1. Création des tribunaux de la famille et de la jeunesse
Avec la loi du 30 juillet 2013 portant création d'un tribunal de la famille et de la jeunesse (loi TF&J), les tribunaux de la famille et de la jeunesse sont un fait. Concrètement, au sein de chaque tribunal de première instance est créée une section tribunal de la famille et de la jeunesse avec des chambres familiales, soit un tribunal de la famille. Ces tribunaux sont opérationnels depuis le 1er septembre 2014.
Ce tribunal de la famille centralise tous les litiges familiaux. Ce tribunal est notamment compétent pour les litiges en matière de divorce, de l'exercice de l'autorité parentale et/ou du régime de résidence de l'enfant, de la reconnaissance et de l'adoption d'un enfant, ainsi que pour certaines requêtes relatives à la désignation de l'allocataire (cf. point 2.1) ou certaines formes d'opposition au paiement à l'allocataire (cf. point 2.2).

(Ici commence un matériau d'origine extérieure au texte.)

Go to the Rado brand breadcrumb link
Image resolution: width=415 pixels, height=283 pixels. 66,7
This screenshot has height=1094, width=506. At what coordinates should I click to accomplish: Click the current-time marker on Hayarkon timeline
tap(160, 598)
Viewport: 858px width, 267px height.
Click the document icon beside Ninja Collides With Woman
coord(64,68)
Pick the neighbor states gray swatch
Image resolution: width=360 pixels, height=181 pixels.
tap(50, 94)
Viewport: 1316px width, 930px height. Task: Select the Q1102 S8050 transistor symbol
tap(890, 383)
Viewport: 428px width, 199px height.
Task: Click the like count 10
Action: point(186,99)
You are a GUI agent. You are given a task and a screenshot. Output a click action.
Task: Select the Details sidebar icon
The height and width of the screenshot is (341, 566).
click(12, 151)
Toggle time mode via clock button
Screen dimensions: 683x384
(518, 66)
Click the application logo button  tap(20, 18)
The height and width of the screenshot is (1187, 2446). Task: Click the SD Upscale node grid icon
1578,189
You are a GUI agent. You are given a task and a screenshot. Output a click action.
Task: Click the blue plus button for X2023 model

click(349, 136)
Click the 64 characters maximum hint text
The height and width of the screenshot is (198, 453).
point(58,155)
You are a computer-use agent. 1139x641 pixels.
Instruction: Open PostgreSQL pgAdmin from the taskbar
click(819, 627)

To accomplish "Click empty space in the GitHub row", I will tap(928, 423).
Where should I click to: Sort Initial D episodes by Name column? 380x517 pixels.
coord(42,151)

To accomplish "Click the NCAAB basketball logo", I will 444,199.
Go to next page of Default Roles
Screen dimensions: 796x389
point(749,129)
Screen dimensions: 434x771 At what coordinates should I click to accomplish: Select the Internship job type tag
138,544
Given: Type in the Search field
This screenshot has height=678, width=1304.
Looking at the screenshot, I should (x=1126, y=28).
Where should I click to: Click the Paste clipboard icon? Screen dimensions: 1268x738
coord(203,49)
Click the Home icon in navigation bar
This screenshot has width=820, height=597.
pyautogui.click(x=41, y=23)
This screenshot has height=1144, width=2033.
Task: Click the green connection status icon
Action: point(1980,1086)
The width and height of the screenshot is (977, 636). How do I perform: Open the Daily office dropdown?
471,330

Toutes les actions dont un tribunal de la famille est saisi par des parties qui sont (ou étaient) mariées ou cohabitants légaux ou qui ont ensemble un enfant mineur, ainsi que les actions en rapport avec le droit au contact personnel avec cet enfant, sont désormais rassemblées dans un "dossier familial". Le dossier familial désigne un regroupement physique de documents, qui est conservé au tribunal de la famille territorialement compétent.
La loi du 30 juillet 2013 prévoit également le principe de l'invariabilité territoriale du tribunal de la famille. Ce principe, qui est étroitement lié à l'intention de créer un dossier familial centralisé, implique que le tribunal de la famille qui a déjà été saisi d'une requête reste territorialement compétent pour toute requête ultérieure dans le contentieux familial entre les parties. Ce principe est important pour déterminer devant quel tribunal de la famille l'assuré social doit intenter, le cas échéant, une action en justice (cf. infra point 4).
2. Modification de l'article 69, LGAF
La loi du 30 juillet 2013 a entraîné un certain nombre de glissements de compétence sur le plan juridique en ce qui concerne les litiges en matière de prestations familiales. Par conséquent, l'article 69, LGAF, en particulier les § 1er, alinéa 5, et § 3, LGAF, a été modifié.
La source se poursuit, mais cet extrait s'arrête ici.